After that I saw three horses that were lame for various reasons, none of them serious, and one mild colic case. I didn't get home until 5:30 and I was due to meet Lonny at 6:00. The sun was low in the western sky, and the evening fog put a cold edge in the air as I pulled into my driveway. There was a car parked there. Not Bret's old red pickup, but a little white convertible Volkswagen Bug. I recognized the car.
The girl who went with the car was sitting on my porch, obviously waiting. Her name was Lynnie. I had met her at one of Cindy Whitney's parties, and she had a barrel racing horse named Tucker that I treated occasionally. Bret had dated her some last winter. All in all, I'd spent enough time around Lynnie to know I didn't care if I ever spent any more. I didn't dislike her exactly, but she was a type I tended to avoid. Lynnie was a pretty girl; that was her definition and her whole intent in life. In her twenties, with wildly kinked hair, tanned skin, and huge brown eyes, she had a face that was usually animated, with lots of sparkle in the eyes and a big smile. The only trouble, I discovered, was that all that sparkle wasn't wit or intelligence or even charm, but just a kind of forced gaiety, a routine she'd learned the way she'd learned to do her hair and put on her makeup.
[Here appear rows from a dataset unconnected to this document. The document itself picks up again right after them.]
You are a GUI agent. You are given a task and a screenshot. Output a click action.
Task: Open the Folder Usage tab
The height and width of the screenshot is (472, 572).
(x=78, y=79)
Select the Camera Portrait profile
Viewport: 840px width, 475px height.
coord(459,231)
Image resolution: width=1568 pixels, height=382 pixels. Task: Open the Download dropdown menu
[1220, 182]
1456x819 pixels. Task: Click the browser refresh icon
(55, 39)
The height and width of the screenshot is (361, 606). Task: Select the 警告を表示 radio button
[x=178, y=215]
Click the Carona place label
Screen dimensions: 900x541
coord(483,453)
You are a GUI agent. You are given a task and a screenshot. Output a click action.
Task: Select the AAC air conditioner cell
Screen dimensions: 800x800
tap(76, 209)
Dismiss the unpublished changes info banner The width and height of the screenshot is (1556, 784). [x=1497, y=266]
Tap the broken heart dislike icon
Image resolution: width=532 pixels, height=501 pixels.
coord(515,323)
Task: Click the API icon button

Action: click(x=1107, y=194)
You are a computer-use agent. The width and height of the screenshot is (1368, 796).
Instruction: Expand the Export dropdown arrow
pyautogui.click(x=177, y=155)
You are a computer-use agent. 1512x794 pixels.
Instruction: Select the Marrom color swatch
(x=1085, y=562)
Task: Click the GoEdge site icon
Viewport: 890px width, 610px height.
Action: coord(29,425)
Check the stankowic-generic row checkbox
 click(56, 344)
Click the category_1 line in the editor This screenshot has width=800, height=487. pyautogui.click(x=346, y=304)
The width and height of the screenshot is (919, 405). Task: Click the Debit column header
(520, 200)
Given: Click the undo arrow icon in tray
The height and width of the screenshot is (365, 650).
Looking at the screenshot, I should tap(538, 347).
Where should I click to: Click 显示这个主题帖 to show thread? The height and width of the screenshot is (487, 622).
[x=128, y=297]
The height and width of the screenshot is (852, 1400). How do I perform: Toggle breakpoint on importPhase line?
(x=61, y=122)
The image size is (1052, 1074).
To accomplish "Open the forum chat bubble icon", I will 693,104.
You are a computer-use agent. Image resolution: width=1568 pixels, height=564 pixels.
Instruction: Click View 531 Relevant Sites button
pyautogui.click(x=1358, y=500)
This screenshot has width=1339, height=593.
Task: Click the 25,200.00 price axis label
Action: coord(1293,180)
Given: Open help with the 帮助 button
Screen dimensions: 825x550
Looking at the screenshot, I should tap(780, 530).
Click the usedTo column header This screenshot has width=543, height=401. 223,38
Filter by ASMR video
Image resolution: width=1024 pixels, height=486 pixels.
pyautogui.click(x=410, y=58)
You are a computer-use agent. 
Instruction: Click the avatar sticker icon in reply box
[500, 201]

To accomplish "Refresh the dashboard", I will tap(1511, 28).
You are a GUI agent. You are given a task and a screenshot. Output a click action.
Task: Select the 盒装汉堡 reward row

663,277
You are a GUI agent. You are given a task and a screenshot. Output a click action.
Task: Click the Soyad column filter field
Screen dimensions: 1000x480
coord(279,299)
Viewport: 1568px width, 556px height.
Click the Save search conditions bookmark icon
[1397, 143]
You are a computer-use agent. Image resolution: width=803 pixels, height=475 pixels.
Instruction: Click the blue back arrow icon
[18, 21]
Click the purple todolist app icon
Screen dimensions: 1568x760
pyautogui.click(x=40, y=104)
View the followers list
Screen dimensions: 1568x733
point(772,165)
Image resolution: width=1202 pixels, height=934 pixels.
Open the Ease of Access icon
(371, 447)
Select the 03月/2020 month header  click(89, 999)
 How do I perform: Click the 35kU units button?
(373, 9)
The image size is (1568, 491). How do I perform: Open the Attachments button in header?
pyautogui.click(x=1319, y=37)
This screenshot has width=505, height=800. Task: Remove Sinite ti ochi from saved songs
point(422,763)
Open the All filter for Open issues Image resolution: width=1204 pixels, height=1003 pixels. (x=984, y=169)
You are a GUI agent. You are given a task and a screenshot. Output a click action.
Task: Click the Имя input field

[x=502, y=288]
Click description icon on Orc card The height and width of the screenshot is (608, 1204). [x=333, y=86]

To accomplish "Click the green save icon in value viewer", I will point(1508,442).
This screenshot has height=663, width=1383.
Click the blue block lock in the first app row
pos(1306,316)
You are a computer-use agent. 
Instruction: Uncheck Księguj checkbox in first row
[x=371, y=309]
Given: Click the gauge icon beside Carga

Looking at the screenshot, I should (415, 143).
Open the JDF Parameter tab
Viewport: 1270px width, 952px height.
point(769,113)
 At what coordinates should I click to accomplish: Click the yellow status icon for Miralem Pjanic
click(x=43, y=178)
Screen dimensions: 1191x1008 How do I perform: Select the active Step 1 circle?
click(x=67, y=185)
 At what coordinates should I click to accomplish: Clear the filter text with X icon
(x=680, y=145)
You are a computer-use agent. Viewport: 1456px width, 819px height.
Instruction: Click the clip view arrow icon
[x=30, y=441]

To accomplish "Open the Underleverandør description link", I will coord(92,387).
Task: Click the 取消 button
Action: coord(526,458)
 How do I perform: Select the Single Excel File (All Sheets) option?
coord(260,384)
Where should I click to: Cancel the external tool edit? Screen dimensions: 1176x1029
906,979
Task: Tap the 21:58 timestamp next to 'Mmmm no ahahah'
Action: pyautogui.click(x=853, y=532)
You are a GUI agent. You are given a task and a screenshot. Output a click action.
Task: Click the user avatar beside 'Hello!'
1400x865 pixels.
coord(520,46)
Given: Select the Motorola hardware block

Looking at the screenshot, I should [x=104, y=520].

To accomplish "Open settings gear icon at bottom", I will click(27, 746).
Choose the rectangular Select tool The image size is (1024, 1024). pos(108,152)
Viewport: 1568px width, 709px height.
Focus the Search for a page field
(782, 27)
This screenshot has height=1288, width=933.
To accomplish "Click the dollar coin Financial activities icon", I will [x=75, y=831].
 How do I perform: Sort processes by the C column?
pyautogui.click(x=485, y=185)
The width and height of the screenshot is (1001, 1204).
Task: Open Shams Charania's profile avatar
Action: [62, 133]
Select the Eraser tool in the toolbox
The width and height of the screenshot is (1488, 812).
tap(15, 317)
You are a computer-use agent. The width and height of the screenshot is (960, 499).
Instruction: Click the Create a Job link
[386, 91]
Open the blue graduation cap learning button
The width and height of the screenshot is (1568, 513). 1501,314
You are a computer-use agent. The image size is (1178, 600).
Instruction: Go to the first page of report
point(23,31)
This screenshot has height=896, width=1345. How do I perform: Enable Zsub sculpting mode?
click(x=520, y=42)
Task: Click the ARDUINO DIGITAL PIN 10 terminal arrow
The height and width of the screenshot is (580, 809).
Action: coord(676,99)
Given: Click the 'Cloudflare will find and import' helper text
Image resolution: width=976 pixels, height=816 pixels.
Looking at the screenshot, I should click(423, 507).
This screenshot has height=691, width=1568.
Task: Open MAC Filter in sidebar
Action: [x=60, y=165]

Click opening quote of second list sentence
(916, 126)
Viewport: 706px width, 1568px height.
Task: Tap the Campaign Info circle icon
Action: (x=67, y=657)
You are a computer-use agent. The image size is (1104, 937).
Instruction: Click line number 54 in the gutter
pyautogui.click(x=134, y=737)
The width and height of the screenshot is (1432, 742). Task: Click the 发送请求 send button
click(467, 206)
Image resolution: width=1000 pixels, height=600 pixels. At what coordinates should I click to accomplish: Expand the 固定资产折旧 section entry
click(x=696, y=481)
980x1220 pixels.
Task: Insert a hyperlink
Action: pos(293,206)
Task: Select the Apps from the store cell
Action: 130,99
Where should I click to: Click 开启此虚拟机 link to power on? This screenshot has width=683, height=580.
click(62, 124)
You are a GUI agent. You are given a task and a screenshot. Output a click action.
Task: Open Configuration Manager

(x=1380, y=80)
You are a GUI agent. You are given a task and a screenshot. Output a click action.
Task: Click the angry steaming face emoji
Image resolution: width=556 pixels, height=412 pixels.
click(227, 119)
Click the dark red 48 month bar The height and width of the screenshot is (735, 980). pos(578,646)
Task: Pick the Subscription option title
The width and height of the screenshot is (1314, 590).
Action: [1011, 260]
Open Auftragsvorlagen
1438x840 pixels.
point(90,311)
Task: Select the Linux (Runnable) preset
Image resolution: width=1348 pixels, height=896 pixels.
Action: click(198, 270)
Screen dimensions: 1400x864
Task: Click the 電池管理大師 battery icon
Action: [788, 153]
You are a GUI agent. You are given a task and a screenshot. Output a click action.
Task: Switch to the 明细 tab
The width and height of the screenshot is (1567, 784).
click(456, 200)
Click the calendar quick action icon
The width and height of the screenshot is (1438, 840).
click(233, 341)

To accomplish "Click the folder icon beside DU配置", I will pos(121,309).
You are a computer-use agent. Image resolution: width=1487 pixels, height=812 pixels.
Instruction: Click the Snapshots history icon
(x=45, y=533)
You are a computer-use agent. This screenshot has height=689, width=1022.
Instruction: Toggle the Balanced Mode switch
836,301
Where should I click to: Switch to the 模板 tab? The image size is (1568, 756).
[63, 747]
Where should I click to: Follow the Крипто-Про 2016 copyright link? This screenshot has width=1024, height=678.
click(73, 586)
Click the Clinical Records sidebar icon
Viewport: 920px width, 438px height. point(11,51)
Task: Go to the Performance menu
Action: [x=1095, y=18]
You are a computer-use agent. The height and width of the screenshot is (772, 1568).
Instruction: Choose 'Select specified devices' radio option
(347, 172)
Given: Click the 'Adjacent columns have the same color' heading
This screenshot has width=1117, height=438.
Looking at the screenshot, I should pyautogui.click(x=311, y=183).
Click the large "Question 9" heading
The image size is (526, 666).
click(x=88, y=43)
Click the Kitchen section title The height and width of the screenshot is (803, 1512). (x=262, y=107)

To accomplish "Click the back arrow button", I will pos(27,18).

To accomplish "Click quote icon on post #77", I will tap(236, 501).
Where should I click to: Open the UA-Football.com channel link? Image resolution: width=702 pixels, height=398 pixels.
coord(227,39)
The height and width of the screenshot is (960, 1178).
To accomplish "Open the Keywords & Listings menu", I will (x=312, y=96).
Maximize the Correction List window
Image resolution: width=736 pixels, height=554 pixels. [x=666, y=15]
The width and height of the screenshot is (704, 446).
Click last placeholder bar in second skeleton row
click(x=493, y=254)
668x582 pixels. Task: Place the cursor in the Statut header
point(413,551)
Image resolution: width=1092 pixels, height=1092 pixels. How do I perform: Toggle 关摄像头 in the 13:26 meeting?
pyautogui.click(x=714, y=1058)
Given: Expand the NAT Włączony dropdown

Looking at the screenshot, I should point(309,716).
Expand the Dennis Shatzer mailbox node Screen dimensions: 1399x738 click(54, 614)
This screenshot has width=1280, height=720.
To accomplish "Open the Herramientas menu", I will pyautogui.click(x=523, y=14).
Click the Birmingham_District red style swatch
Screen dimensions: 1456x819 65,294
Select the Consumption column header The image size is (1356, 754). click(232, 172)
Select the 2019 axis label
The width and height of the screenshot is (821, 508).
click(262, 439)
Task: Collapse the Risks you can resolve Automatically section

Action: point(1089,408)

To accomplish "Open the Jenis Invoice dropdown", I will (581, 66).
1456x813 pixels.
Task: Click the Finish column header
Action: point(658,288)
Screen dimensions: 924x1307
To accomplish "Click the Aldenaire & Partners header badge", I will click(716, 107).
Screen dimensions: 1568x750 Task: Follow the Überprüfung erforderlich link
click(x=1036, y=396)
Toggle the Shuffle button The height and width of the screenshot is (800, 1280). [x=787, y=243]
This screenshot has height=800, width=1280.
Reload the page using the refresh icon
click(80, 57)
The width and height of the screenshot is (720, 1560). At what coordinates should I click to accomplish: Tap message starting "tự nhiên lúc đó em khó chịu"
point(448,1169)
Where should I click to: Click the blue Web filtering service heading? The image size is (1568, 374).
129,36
She smiled at me now, but the smile was automatic. I didn't think Lynnie liked me any better than I liked her. I wasn't her type, though I doubt she would have put it that way. She would probably have said that I wasn't any fun.
"Hi, Gail." I detected a lack of interest in her greeting and wondered again what she was here for. She didn't leave me waiting. "Where's Bret?”
Ah hah. Somehow or other, Lynnie had discovered Bret was back in town and staying with me. I didn't bother to ask how. Lynnie probably had her ways.
"I don't know where he is," I answered truthfully.
Lynnie gave me a suspicious look, but I didn't volunteer any more information. Not just because I didn't have it but also because I made it a rule never to interfere with Bret and his women.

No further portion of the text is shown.